[Saved data entries]
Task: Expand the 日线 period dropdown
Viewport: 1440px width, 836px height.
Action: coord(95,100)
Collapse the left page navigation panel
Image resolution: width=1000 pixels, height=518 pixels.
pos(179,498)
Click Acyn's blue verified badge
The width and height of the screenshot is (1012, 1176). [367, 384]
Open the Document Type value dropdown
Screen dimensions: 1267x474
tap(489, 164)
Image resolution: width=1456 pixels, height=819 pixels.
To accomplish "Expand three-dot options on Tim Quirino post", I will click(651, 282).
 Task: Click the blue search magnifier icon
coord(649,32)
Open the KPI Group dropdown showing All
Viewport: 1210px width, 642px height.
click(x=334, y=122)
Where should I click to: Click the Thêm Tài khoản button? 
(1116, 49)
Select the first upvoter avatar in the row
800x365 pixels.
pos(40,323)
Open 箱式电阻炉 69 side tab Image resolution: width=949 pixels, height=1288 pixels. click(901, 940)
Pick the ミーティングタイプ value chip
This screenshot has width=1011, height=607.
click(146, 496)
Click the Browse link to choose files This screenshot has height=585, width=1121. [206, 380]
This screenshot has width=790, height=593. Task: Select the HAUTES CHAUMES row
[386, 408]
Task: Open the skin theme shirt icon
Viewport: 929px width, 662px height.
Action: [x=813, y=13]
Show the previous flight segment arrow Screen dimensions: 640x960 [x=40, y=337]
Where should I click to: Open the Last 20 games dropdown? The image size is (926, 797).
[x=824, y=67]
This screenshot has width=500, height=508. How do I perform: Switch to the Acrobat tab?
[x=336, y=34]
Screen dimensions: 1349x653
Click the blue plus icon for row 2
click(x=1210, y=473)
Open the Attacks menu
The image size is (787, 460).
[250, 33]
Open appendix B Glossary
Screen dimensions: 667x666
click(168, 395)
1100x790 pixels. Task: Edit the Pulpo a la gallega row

TASK DESCRIPTION
From the line holding "Image resolution: width=1000" to the last line of the data above, copy every line exactly and include nothing more.

RESPONSE TO THE TASK
Image resolution: width=1000 pixels, height=518 pixels.
pos(179,498)
Click Acyn's blue verified badge
The width and height of the screenshot is (1012, 1176). [367, 384]
Open the Document Type value dropdown
Screen dimensions: 1267x474
tap(489, 164)
Image resolution: width=1456 pixels, height=819 pixels.
To accomplish "Expand three-dot options on Tim Quirino post", I will click(651, 282).
 Task: Click the blue search magnifier icon
coord(649,32)
Open the KPI Group dropdown showing All
Viewport: 1210px width, 642px height.
click(x=334, y=122)
Where should I click to: Click the Thêm Tài khoản button? 
(1116, 49)
Select the first upvoter avatar in the row
800x365 pixels.
pos(40,323)
Open 箱式电阻炉 69 side tab Image resolution: width=949 pixels, height=1288 pixels. click(901, 940)
Pick the ミーティングタイプ value chip
This screenshot has width=1011, height=607.
click(146, 496)
Click the Browse link to choose files This screenshot has height=585, width=1121. [206, 380]
This screenshot has width=790, height=593. Task: Select the HAUTES CHAUMES row
[386, 408]
Task: Open the skin theme shirt icon
Viewport: 929px width, 662px height.
Action: [x=813, y=13]
Show the previous flight segment arrow Screen dimensions: 640x960 [x=40, y=337]
Where should I click to: Open the Last 20 games dropdown? The image size is (926, 797).
[x=824, y=67]
This screenshot has width=500, height=508. How do I perform: Switch to the Acrobat tab?
[x=336, y=34]
Screen dimensions: 1349x653
Click the blue plus icon for row 2
click(x=1210, y=473)
Open the Attacks menu
The image size is (787, 460).
[250, 33]
Open appendix B Glossary
Screen dimensions: 667x666
click(168, 395)
1100x790 pixels. Task: Edit the Pulpo a la gallega row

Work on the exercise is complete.